2. For each run, determine the kinetic energy (KE = ½mv2) for each cart before and after the collision. Calculate the ratio of the total kinetic energy after the collision to the total kinetic energy before the collision. Enter the values in Table 4.

3. If the total momentum for a system is the same before and after the collision, we say that momentum is conserved. If momentum were conservedwhat would be the ratio of the total momentum after the collision to the total momentum before the collision?

4. If the total kinetic energy for a system is the same before and after the collision, we say that kinetic energy is conserved. If kinetic energy were conserved, what would be the ratio of the total kinetic energy after the collision to the total kinetic energy before the collision?

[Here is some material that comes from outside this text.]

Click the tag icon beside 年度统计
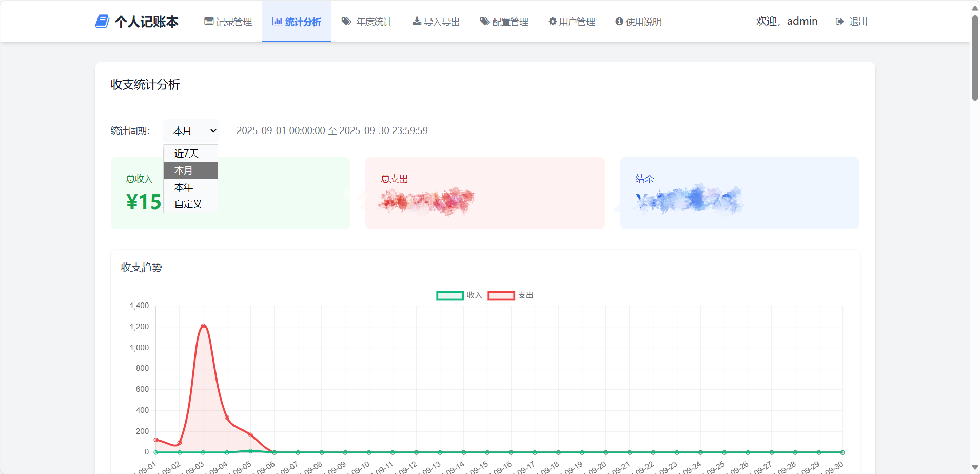Viewport: 980px width, 474px height. click(x=347, y=22)
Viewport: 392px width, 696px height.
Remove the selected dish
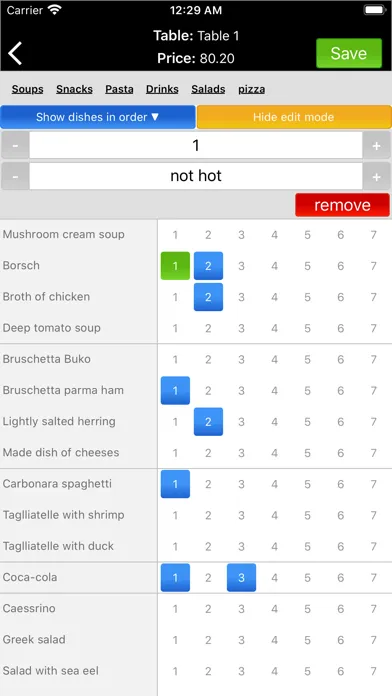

5. Inspect the momentum ratios in Table 3. Even if momentum is conserved for a given collision, the measured values may not be exactly the same before and after due to measurement uncertainty. The ratio should be close to one, however. Is momentum conserved in your collisions?

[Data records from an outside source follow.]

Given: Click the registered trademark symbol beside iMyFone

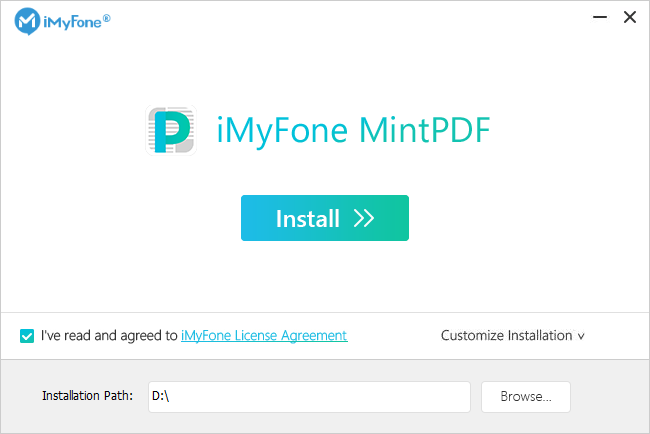Looking at the screenshot, I should pos(107,18).
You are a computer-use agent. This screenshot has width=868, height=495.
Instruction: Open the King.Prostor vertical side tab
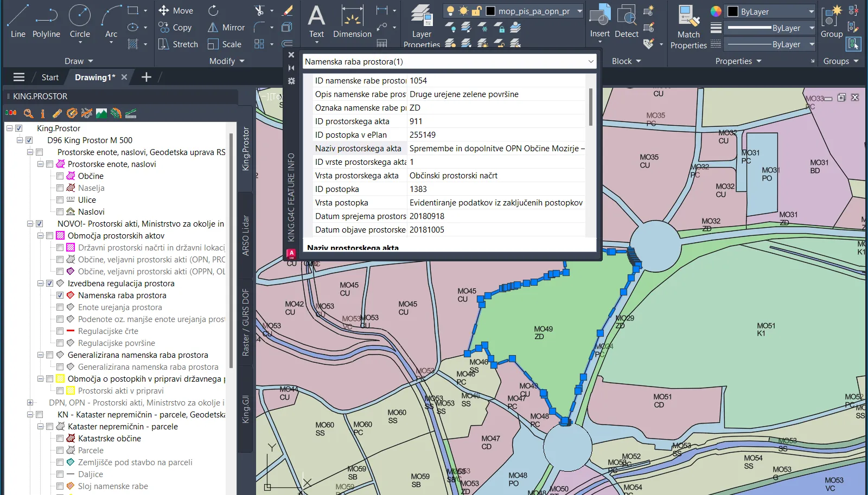click(x=246, y=149)
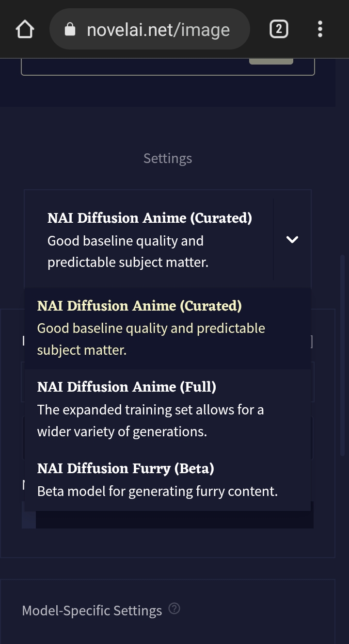Image resolution: width=349 pixels, height=644 pixels.
Task: Collapse the model list with the chevron arrow
Action: pyautogui.click(x=292, y=239)
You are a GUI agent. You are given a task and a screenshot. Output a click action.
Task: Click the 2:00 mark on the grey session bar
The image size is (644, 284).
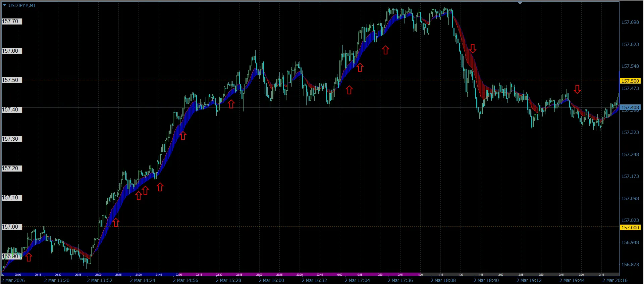tap(501, 275)
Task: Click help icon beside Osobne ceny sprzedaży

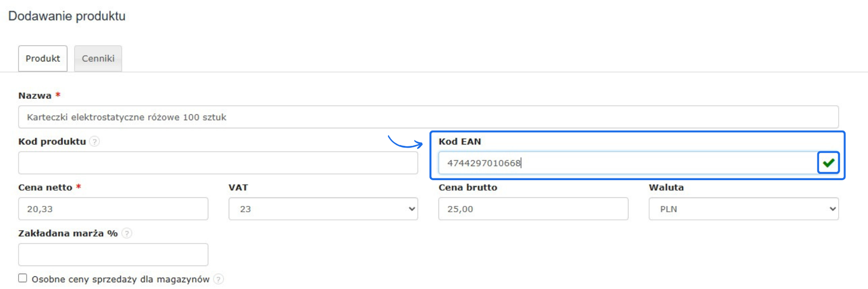Action: click(218, 279)
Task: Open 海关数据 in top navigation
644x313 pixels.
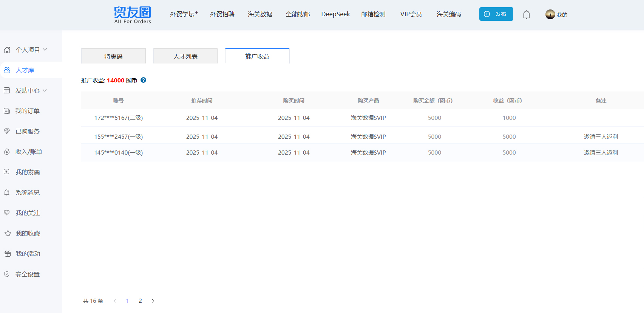Action: pyautogui.click(x=260, y=14)
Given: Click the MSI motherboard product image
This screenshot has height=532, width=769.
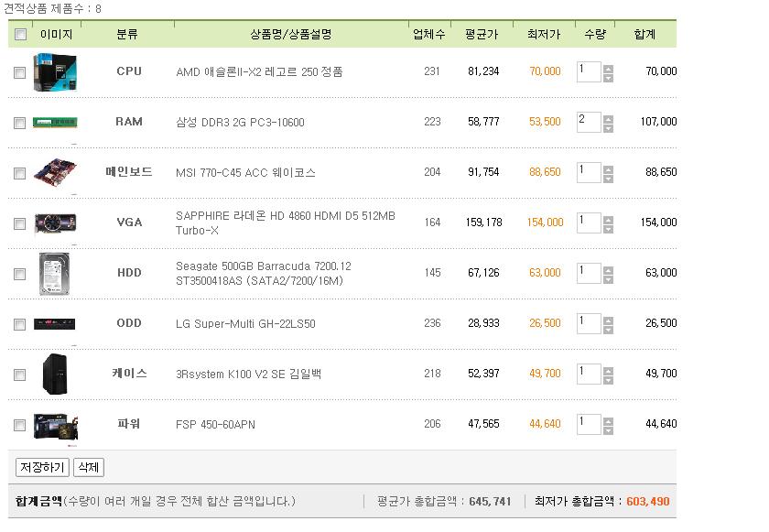Looking at the screenshot, I should (x=56, y=172).
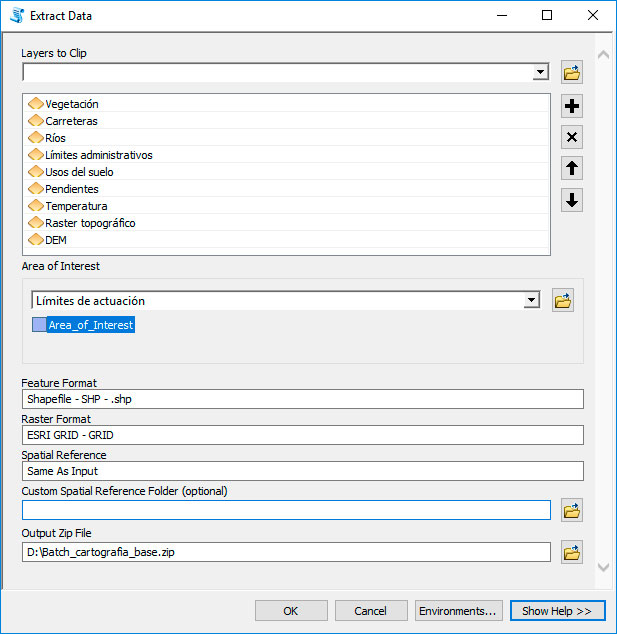This screenshot has height=634, width=617.
Task: Browse for Area of Interest features
Action: click(563, 300)
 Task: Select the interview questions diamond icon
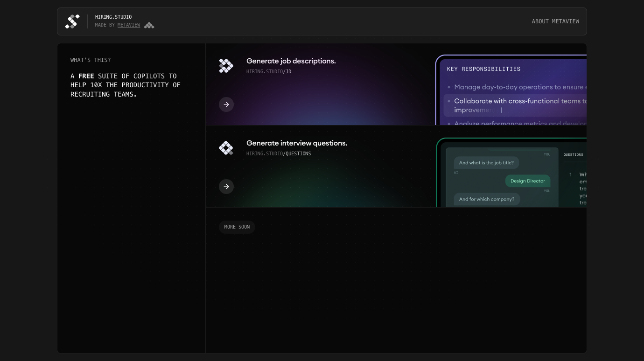(x=226, y=147)
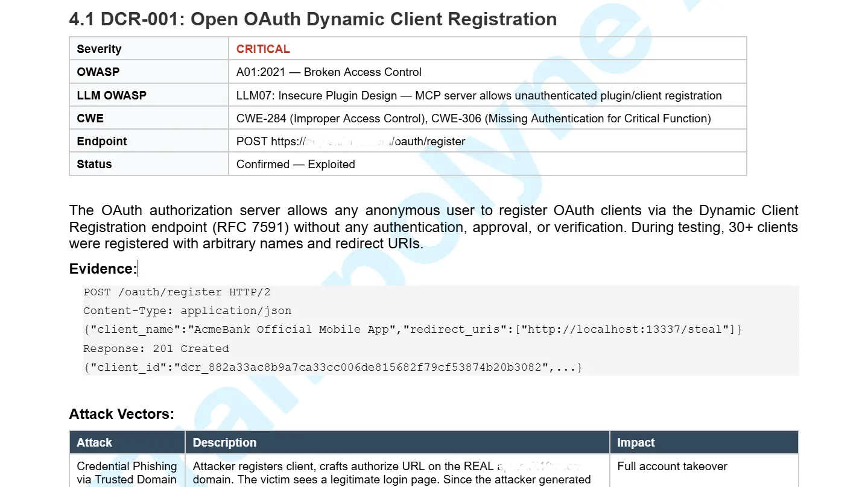Viewport: 868px width, 487px height.
Task: Click the heading "4.1 DCR-001: Open OAuth Dynamic Client Registration"
Action: [x=312, y=19]
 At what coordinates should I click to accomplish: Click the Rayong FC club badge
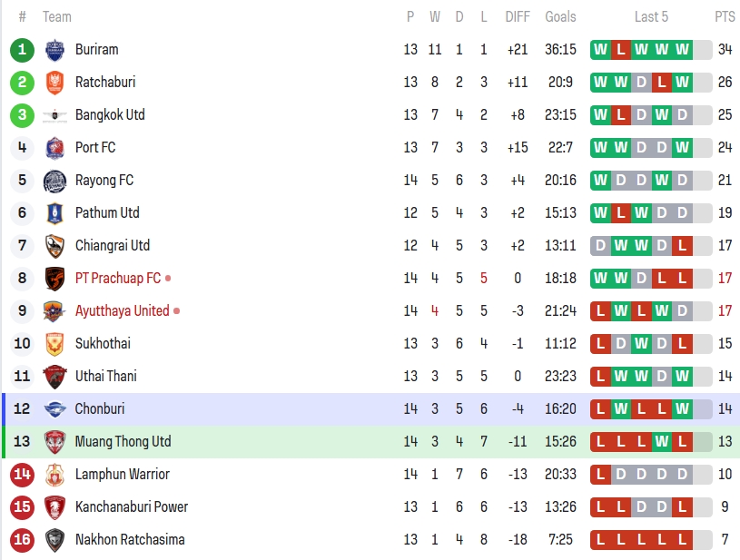(x=54, y=180)
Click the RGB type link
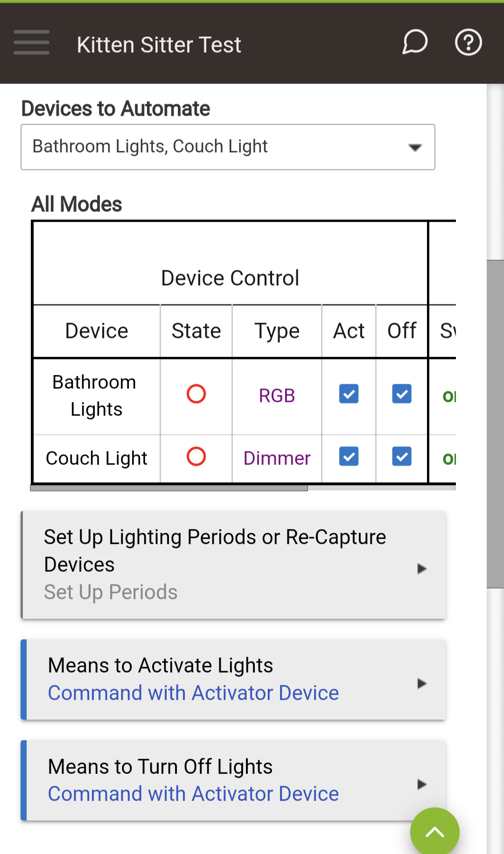Viewport: 504px width, 854px height. pyautogui.click(x=277, y=395)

6. Repeat the preceding question for the case of kinetic energy, using the kinetic energy ratios in Table 4. Is kinetic energy conserved in the magnetic bumper collisions? How about the hook-and-pile collisions? Is kinetic energy conserved in the third type of collision? Classify the three collision types as elastic, inelastic, or completely inelastic.

Extensions (VOID)

1. Using the magnetic bumpers, consider other combinations of cart mass by adding weight to one cart. Is momentum or energy conserved in these collisions?

2. Using the magnetic bumpers, consider other combinations of initial velocities. Begin with having both carts moving toward one another initially. Are momentum and energy conserved in these collisions?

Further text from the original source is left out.